[Saved data entries]
>>
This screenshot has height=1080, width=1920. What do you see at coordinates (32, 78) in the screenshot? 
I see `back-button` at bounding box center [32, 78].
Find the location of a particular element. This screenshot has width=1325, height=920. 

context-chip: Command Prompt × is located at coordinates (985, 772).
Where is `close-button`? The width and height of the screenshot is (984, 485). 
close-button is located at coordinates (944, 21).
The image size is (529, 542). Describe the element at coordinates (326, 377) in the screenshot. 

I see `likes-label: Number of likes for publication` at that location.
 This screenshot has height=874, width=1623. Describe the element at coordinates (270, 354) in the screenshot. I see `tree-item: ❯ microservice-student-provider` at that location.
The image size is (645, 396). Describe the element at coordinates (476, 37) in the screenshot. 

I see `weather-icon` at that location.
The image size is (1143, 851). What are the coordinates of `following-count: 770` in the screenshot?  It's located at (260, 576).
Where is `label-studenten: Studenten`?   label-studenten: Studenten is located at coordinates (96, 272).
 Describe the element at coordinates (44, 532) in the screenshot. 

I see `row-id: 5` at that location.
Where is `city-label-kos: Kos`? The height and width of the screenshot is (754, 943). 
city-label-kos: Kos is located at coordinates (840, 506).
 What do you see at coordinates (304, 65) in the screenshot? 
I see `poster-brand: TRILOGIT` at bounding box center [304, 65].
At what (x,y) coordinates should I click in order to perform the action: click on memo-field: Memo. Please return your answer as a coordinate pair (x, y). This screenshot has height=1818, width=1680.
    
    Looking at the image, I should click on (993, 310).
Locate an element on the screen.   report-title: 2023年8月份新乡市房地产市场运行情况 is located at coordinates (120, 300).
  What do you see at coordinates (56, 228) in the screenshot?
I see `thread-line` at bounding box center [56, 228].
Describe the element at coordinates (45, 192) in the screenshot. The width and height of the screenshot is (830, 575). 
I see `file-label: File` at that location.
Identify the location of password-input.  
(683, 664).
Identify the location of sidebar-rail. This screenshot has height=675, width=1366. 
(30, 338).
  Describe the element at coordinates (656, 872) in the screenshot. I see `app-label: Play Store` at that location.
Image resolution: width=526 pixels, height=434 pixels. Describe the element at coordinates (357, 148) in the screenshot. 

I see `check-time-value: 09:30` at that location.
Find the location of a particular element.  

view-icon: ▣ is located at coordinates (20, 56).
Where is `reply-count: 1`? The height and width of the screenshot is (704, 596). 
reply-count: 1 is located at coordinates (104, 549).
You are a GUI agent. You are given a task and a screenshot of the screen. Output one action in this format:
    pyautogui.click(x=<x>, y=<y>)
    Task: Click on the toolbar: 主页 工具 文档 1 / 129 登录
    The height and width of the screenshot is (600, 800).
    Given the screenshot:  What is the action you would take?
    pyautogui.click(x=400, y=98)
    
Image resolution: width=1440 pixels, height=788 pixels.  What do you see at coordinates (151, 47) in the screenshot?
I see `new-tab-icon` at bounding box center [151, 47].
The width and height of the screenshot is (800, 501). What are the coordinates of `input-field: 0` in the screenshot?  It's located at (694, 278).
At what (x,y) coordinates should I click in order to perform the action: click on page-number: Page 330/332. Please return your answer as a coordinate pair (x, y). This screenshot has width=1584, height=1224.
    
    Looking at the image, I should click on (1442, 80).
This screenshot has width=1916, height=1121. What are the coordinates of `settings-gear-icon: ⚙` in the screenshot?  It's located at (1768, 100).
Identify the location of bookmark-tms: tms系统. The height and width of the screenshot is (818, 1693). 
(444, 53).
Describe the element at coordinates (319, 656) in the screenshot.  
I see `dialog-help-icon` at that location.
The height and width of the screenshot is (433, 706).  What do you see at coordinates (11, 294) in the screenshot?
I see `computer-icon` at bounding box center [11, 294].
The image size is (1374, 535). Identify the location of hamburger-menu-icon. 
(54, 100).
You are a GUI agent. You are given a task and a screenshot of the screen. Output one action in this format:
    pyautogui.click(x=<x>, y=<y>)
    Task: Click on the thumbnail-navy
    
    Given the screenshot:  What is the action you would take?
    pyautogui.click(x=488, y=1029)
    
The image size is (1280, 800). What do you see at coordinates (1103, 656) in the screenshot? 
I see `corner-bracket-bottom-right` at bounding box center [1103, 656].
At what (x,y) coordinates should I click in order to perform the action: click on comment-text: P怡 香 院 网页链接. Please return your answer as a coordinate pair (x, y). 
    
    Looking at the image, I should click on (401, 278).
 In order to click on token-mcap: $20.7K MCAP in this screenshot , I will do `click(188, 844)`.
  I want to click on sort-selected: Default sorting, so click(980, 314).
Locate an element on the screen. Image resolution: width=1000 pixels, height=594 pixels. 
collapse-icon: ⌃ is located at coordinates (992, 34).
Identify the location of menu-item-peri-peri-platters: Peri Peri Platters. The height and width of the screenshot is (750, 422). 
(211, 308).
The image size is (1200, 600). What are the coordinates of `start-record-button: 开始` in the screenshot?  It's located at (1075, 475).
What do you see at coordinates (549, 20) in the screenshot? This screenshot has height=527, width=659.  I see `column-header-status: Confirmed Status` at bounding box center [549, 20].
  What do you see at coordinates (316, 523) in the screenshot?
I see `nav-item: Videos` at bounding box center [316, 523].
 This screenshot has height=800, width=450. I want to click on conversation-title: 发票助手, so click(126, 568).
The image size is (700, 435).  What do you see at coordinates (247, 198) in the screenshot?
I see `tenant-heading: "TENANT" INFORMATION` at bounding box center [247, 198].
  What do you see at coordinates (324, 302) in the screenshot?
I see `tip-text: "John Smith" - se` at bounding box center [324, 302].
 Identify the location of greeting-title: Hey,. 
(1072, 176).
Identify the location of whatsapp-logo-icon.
<<
▸ WHAT YOU ARE ASKED TO DO
Reproduce all of the saved data entries above word for word, leaving every character unchanged.

▸ TASK RESULT
This screenshot has height=1080, width=1920. What do you see at coordinates (32, 78) in the screenshot? 
I see `back-button` at bounding box center [32, 78].
Find the location of a particular element. This screenshot has width=1325, height=920. 

context-chip: Command Prompt × is located at coordinates (985, 772).
Where is `close-button`? The width and height of the screenshot is (984, 485). 
close-button is located at coordinates (944, 21).
The image size is (529, 542). Describe the element at coordinates (326, 377) in the screenshot. 

I see `likes-label: Number of likes for publication` at that location.
 This screenshot has height=874, width=1623. Describe the element at coordinates (270, 354) in the screenshot. I see `tree-item: ❯ microservice-student-provider` at that location.
The image size is (645, 396). Describe the element at coordinates (476, 37) in the screenshot. 

I see `weather-icon` at that location.
The image size is (1143, 851). What are the coordinates of `following-count: 770` in the screenshot?  It's located at (260, 576).
Where is `label-studenten: Studenten`?   label-studenten: Studenten is located at coordinates (96, 272).
 Describe the element at coordinates (44, 532) in the screenshot. 

I see `row-id: 5` at that location.
Where is `city-label-kos: Kos`? The height and width of the screenshot is (754, 943). 
city-label-kos: Kos is located at coordinates (840, 506).
 What do you see at coordinates (304, 65) in the screenshot? 
I see `poster-brand: TRILOGIT` at bounding box center [304, 65].
At what (x,y) coordinates should I click in order to perform the action: click on memo-field: Memo. Please return your answer as a coordinate pair (x, y). This screenshot has height=1818, width=1680.
    
    Looking at the image, I should click on (993, 310).
Locate an element on the screen.   report-title: 2023年8月份新乡市房地产市场运行情况 is located at coordinates (120, 300).
  What do you see at coordinates (56, 228) in the screenshot?
I see `thread-line` at bounding box center [56, 228].
Describe the element at coordinates (45, 192) in the screenshot. The width and height of the screenshot is (830, 575). 
I see `file-label: File` at that location.
Identify the location of password-input.  
(683, 664).
Identify the location of sidebar-rail. This screenshot has height=675, width=1366. 
(30, 338).
  Describe the element at coordinates (656, 872) in the screenshot. I see `app-label: Play Store` at that location.
Image resolution: width=526 pixels, height=434 pixels. Describe the element at coordinates (357, 148) in the screenshot. 

I see `check-time-value: 09:30` at that location.
Find the location of a particular element.  

view-icon: ▣ is located at coordinates (20, 56).
Where is `reply-count: 1`? The height and width of the screenshot is (704, 596). 
reply-count: 1 is located at coordinates (104, 549).
You are a GUI agent. You are given a task and a screenshot of the screen. Output one action in this format:
    pyautogui.click(x=<x>, y=<y>)
    Task: Click on the toolbar: 主页 工具 文档 1 / 129 登录
    The height and width of the screenshot is (600, 800).
    Given the screenshot:  What is the action you would take?
    pyautogui.click(x=400, y=98)
    
Image resolution: width=1440 pixels, height=788 pixels.  What do you see at coordinates (151, 47) in the screenshot?
I see `new-tab-icon` at bounding box center [151, 47].
The width and height of the screenshot is (800, 501). What are the coordinates of `input-field: 0` in the screenshot?  It's located at (694, 278).
At what (x,y) coordinates should I click in order to perform the action: click on page-number: Page 330/332. Please return your answer as a coordinate pair (x, y). This screenshot has width=1584, height=1224.
    
    Looking at the image, I should click on (1442, 80).
This screenshot has width=1916, height=1121. What are the coordinates of `settings-gear-icon: ⚙` in the screenshot?  It's located at (1768, 100).
Identify the location of bookmark-tms: tms系统. The height and width of the screenshot is (818, 1693). 
(444, 53).
Describe the element at coordinates (319, 656) in the screenshot.  
I see `dialog-help-icon` at that location.
The height and width of the screenshot is (433, 706).  What do you see at coordinates (11, 294) in the screenshot?
I see `computer-icon` at bounding box center [11, 294].
The image size is (1374, 535). Identify the location of hamburger-menu-icon. 
(54, 100).
You are a GUI agent. You are given a task and a screenshot of the screen. Output one action in this format:
    pyautogui.click(x=<x>, y=<y>)
    Task: Click on the thumbnail-navy
    
    Given the screenshot:  What is the action you would take?
    pyautogui.click(x=488, y=1029)
    
The image size is (1280, 800). What do you see at coordinates (1103, 656) in the screenshot? 
I see `corner-bracket-bottom-right` at bounding box center [1103, 656].
At what (x,y) coordinates should I click in order to perform the action: click on comment-text: P怡 香 院 网页链接. Please return your answer as a coordinate pair (x, y). 
    
    Looking at the image, I should click on (401, 278).
 In order to click on token-mcap: $20.7K MCAP in this screenshot , I will do `click(188, 844)`.
  I want to click on sort-selected: Default sorting, so click(980, 314).
Locate an element on the screen. Image resolution: width=1000 pixels, height=594 pixels. 
collapse-icon: ⌃ is located at coordinates (992, 34).
Identify the location of menu-item-peri-peri-platters: Peri Peri Platters. The height and width of the screenshot is (750, 422). 
(211, 308).
The image size is (1200, 600). What are the coordinates of `start-record-button: 开始` in the screenshot?  It's located at (1075, 475).
What do you see at coordinates (549, 20) in the screenshot? This screenshot has height=527, width=659.  I see `column-header-status: Confirmed Status` at bounding box center [549, 20].
  What do you see at coordinates (316, 523) in the screenshot?
I see `nav-item: Videos` at bounding box center [316, 523].
 This screenshot has height=800, width=450. I want to click on conversation-title: 发票助手, so click(126, 568).
The image size is (700, 435).  What do you see at coordinates (247, 198) in the screenshot?
I see `tenant-heading: "TENANT" INFORMATION` at bounding box center [247, 198].
  What do you see at coordinates (324, 302) in the screenshot?
I see `tip-text: "John Smith" - se` at bounding box center [324, 302].
 Identify the location of greeting-title: Hey,. 
(1072, 176).
Identify the location of whatsapp-logo-icon.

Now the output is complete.